Из хором, тихо прикрыв за собой дверь, вышел чернец. Он подошел к Васильку и несмело спросил:

– Как бы, господине, не померзли ночью полоняники: в подклете студено.

– Пусть мерзнут! – раздраженно буркнул Василько, которому было сейчас не до полона.

– Славную мы братчину сотворили, – печально изрек чернец. – Как нашли в приделе двух мертвецов, так двух мертвецов оставили.

– Так поп пожелал… – витиевато сказал Василько.

– Не надобно было в приделе братчину учинять… Пойду-ка я завтра к Ивашкиной жене, поживу у нее до весны.

– Расстригой хочешь стать? – удивился Василько.

– Я о том и в мыслях не держал, – в голосе Федора послышалась обида. – Жалко мне ее. Как она в дикой пустоши одна чад поднимет?

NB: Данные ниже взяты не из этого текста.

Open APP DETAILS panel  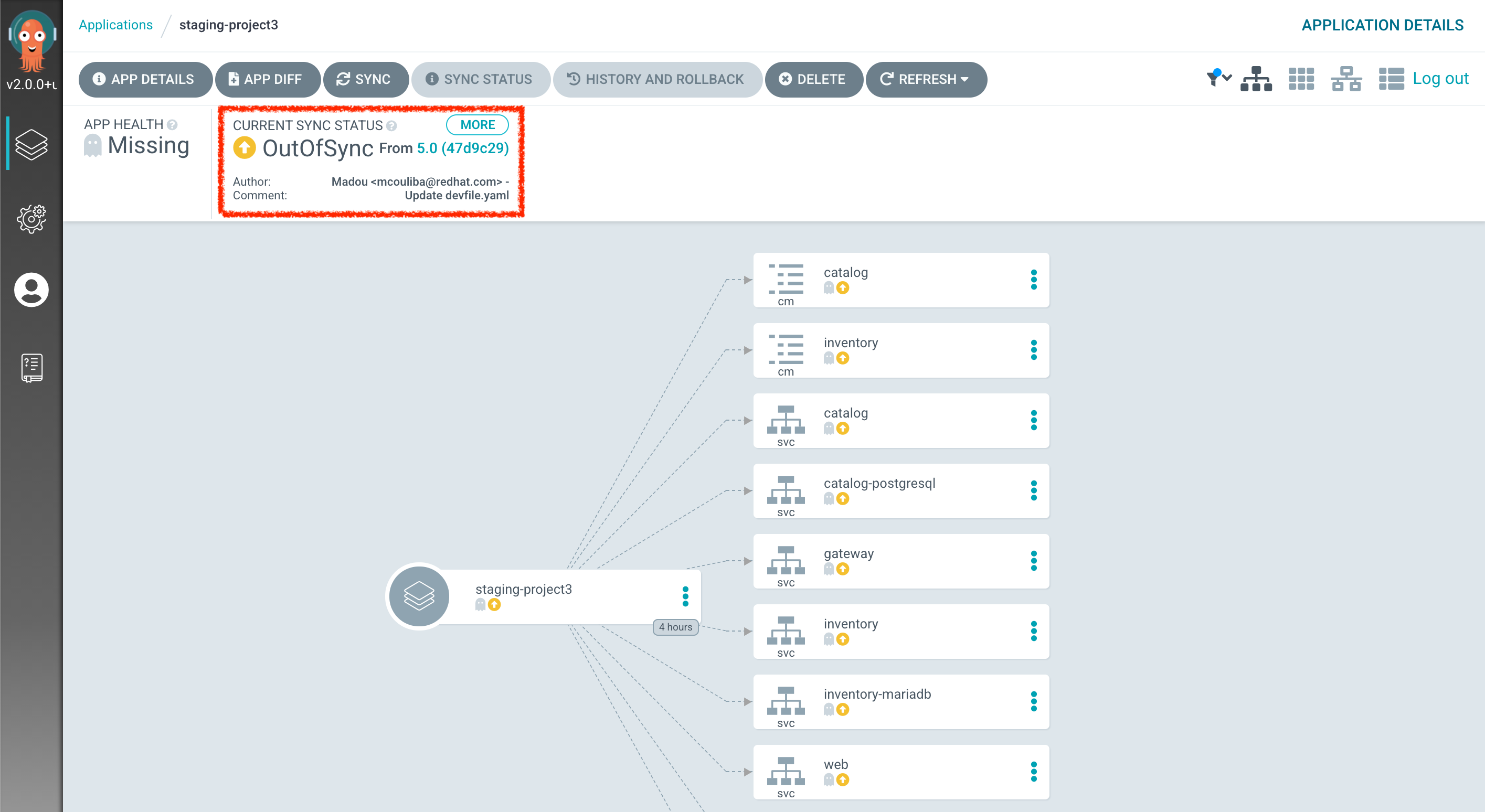145,80
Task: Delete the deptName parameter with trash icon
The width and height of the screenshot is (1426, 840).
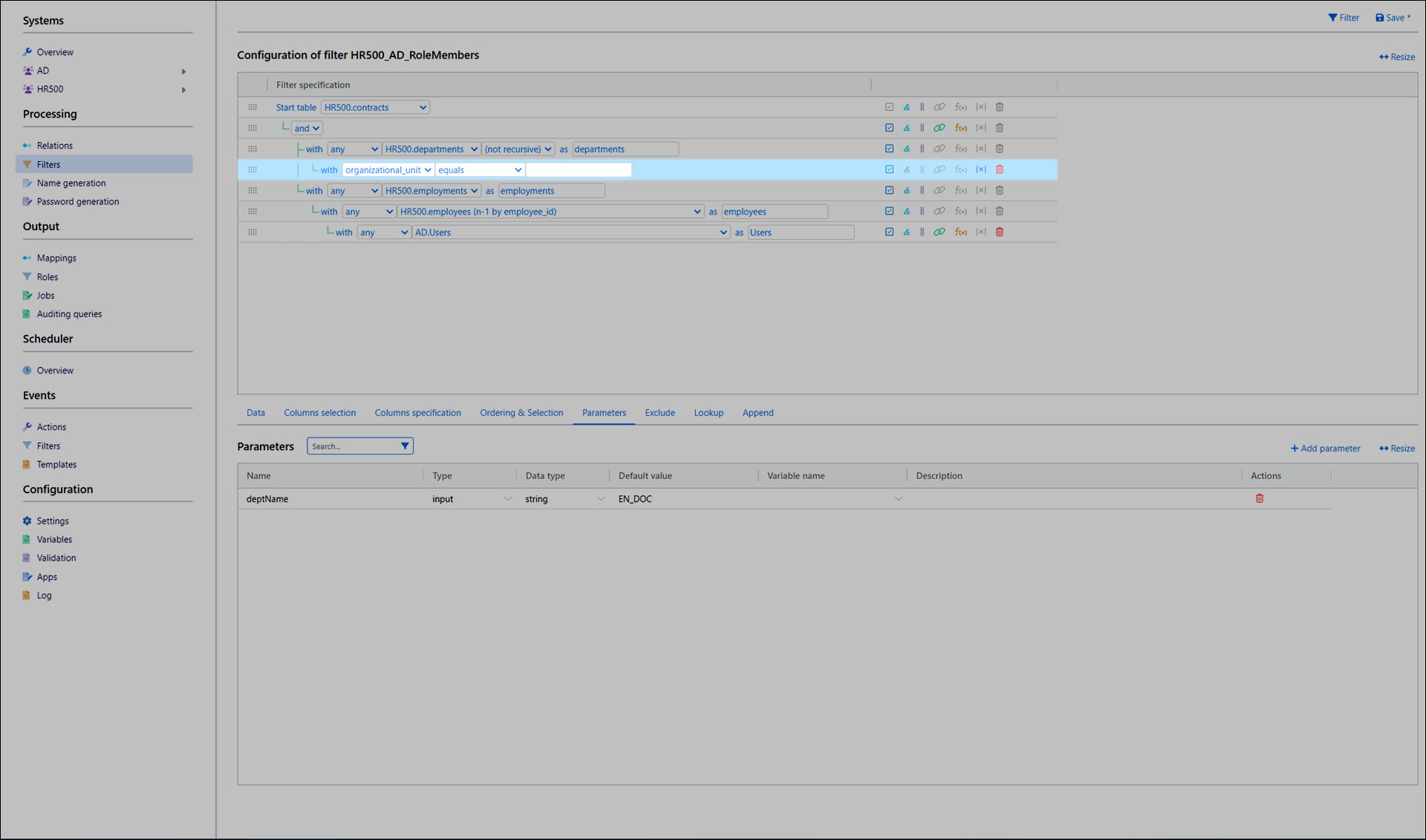Action: click(1260, 498)
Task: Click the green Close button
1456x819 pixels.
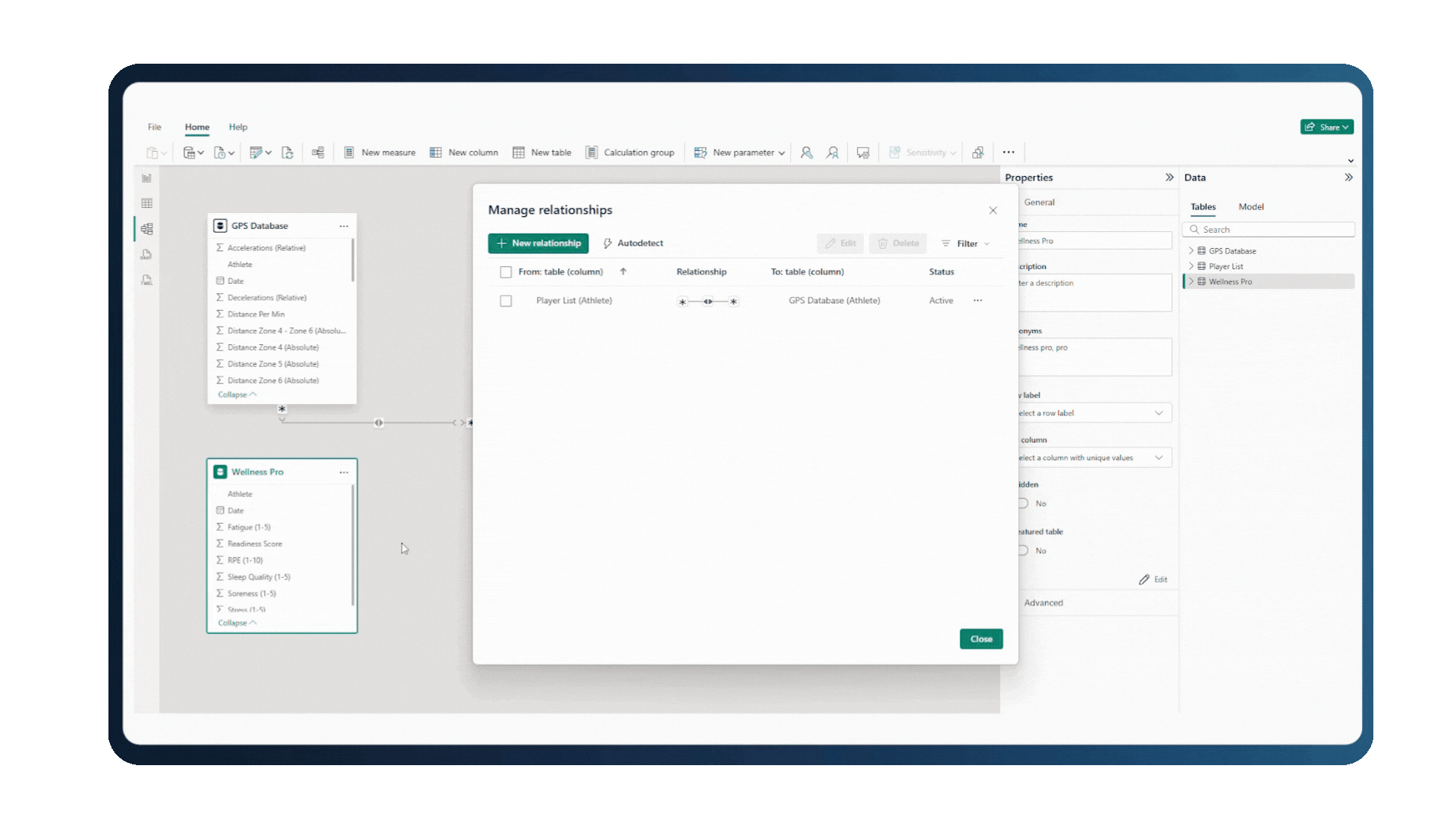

– Ты крестьянствовать непривычен. Как предадут Ивашку земле, перевози его женку с чадами на мой двор. Пусть поживут в клети Анфима, – предложил Василько, удивляясь, как споро и ладно поладил с семьей поколотого крестьянина.

– Не будут ли они тебе в тягость?

– Какое… – небрежно махнул рукой Василько, – хлеба да кваса всегда для них найду. Так что вези хоть завтра.

– Доброе дело задумал, господин! Будет тебе за то от людей похвала, и от Господа…

– Ты бы лучше, – перебил чернеца Василько, не любивший, когда его хвалили в глаза, – постерег вместе с Павшей ночью полоняников. Не ровен час, собьют замок и убегут.

– Павша ноне не только других, но и себя поостеречь не в силах. Свалил ты его, господине, братиной накрепко. Едва Аглая затащила сердечного в избу, – пояснил чернец.